Следующим утром, как только стало светло, Аким Никоныч выехал из ворот двора Платона. Хозяин дома вышел его провожать.

– Может, мне остаться с вами, Платон Никитич, пока ваша супруга с охраной не подъедут, а? – спросил извозчик. – Время неспокойное, и люди все злые, а у вас маленький сынишка.

– В родной деревне вряд ли что случится, – неуверенно ответил Платон. – Мы с Ксенией Павловной договорились встретиться здесь вчера, да они, видимо, задержались чуток. Сегодня, даст Бог, уже точно они должны подъехать. Я сопровождающих ее людей знаю давно – они очень обязательные люди и никогда меня не подводили.

– Вы можете на меня обидеться, если хотите, – понизив голос, обратился к нему Аким, – но брат ваш мне очень не нравится. Даром, что брат, а глаза у него, как у разбойника. И его сотоварищ – ничем ему не уступает.

– Спаси тебя Бог, Аким Никоныч, – сказал Платон и обнял извозчика. – Обо мне беспокоишься, а тебе самому-то тоже ехать да ехать…. Будь осторожен в дороге.

– Думал, ночью дождь будет, ан его так и не было, – чтобы скрыть выступившую скупую мужскую слезу, Аким полез поправлять подпругу у одной из лошадей. – С утра довольно тепло – к вечеру точно дождь начнется.

Проводив Акима, Платон зашел тихо в хорошо натопленный и прогретый дом и, удостоверившись, что Матвей сладко спит, решил прогуляться до реки Талки, которая протекала в версте за огородом вниз через дорогу. Передний родительский огородик, некогда облагороженный покойной Катей в виде засаженных кустов крыжовника, смородины и малины, сейчас имел вид довольно унылый отчасти просто из-за того, что уже была осень, а отчасти и из-за набегов летом местных ребятишек в пустующие кущи. Платон за полчаса добрался по повторно скошенным из-за теплой осени заливным лугам до берегов Талки, прошелся вначале вниз по течению с полверсты, затем вернулся обратно. Все это время ему казалось, что не было этих прошлых пятнадцати лет и что вот сейчас придет он домой, а там его встретит с ласковой тихой улыбкой его Катя.

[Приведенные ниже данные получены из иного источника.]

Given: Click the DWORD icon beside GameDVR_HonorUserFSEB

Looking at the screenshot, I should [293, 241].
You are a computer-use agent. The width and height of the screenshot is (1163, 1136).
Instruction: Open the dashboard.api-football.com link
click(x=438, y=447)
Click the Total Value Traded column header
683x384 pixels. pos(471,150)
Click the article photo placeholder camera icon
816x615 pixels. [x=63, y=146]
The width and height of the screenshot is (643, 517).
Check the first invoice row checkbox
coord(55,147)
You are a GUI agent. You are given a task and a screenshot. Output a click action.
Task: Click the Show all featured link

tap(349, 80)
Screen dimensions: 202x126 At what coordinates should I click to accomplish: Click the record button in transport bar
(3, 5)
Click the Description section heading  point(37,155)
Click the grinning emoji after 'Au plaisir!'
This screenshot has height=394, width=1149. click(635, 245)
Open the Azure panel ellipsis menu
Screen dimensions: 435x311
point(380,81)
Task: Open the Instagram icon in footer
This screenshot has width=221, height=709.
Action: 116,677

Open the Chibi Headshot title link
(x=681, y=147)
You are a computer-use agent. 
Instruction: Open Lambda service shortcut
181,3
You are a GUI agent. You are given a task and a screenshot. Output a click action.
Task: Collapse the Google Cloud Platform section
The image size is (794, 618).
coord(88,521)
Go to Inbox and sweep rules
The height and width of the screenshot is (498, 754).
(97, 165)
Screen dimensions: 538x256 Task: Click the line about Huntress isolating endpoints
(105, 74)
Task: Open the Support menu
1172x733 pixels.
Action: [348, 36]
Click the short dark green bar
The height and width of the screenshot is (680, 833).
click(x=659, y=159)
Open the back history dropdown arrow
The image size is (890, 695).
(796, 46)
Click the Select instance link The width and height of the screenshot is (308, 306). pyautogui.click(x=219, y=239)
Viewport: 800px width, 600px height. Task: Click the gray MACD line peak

Возвращаясь назад той же еле заметной тропой, Платон с радостью прислушивался к размеренному шуму осенней деревни: уже начались работы в овинах и гумнах. Где-то лаяли собаки; то тут, то там слышался гогот гусей и кудахтанье кур; с противоположного конца деревни доносились мычания коров и гулкие раскаты пастушьего кнута. Еще утром, как только рассвело, Платон, услышав скрип плохо смазанной крестьянской телеги, встал и выглянул в окно – в сторону Шумкина ехала подвода с мешками свежеобмолоченного зерна. Так как в Шумкине была только одна мельница Петра Кирилловича Малинина, Платон даже не стал выбегать из дому, чтобы передать известие о своем прибытии в Лаптево своему бывшему тестю. Было и так понятно, что первым делом хозяин подводы – крепкий крестьянин Ложкарев, сосед одноногого Степана с того конца деревни, – непременно поведает Малинину о нем. Как рассчитывал Платон, так и случилось: выйдя к своему дому, он увидел, как по дороге резвым ходом приближается тарантас, запряженный поджарым вороным конем. На душе у Платона стало тепло от того, что через несколько минут увидит дорого гостя.